Ah, on vous a bien alléchés, eh bien, point de règles, quelques principes certes. Mais les génies ne se plient pas aux recettes, ils inventent.
Reprenons trois des incipit les plus célèbres, puis on proposera un cadre de reflexion pour aborder les premières lignes de son roman.
Camus : La plus déroutante
Aujourd’hui, maman est morte. Ou peut-être hier, je ne sais pas.
L’évènement d’une vie est énoncé comme une badinerie. Cette phrase est un précipice. Elle est à la fois insolite, déplacée, absurde. L’intimité et la distance sont mêlées à l'éxtrême pour faire de cet incipit historique une bombe qui affame le lecteur
Tolstoï : la plus ambitieuse
Les familles heureuses se ressemblent toutes ; les familles malheureuses sont malheureuses chacune à leur façon.

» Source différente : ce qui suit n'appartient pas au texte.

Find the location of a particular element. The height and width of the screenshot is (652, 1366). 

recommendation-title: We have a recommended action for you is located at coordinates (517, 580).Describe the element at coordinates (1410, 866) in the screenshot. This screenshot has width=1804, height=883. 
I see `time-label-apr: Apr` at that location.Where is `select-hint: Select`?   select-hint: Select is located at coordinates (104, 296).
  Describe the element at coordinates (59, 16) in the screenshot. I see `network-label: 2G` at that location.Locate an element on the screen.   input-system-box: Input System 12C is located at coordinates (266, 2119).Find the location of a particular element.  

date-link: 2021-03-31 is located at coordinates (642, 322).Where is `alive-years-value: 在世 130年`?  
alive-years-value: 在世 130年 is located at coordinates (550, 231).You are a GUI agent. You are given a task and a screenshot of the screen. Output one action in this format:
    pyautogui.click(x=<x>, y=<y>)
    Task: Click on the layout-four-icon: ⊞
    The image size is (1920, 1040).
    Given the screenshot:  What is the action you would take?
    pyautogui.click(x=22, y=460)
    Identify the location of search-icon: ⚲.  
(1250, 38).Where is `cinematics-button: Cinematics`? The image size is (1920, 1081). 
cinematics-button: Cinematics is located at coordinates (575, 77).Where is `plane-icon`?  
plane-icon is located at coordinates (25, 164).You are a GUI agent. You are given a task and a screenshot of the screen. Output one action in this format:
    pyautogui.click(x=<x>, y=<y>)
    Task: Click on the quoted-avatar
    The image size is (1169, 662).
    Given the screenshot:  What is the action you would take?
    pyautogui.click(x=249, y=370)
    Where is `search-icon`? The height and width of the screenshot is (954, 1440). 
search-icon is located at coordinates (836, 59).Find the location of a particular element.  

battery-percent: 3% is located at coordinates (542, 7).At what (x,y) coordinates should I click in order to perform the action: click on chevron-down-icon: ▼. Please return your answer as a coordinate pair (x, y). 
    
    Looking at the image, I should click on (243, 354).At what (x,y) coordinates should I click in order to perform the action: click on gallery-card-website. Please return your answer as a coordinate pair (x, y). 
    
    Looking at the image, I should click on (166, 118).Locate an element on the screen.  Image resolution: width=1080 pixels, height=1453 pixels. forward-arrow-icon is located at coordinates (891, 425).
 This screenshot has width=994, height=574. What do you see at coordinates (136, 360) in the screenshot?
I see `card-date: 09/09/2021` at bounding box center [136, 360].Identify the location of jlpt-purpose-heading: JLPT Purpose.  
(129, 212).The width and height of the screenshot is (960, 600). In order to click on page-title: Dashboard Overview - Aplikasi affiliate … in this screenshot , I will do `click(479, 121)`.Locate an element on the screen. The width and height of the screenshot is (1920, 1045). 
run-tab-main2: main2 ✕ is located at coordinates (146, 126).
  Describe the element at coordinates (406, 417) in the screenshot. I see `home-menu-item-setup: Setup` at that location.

On sent la volonté d’embrasser le monde, la Société, la famille, la nation, l’univers et d'en faire un dicton, une morale. On annonce une saga, des destinées… L’histoire du monde ne suffira pas à couvrir la promesse de cet incipit. C’est presque Dieu qui énonce ses vérités.
Nabokov : la plus passionnelle
Lolita, lumière de ma vie, feu de mes reins. Mon péché, mon âme. Lo-li-ta : le bout de la langue fait trois petits bonds le long du palais pour venir, à trois, cogner contre les dents. Lo. Li.Ta.
La sexualité, la passion, l’enfance sont là pour évoquer tous les interdits, les souffrances exquises que l’auteur va (nous faire) vivre. Et puis il y a ce rythme, : LO-Li-ta qui fait claquer la langue, comme une gourmandise joyeuse et défendue.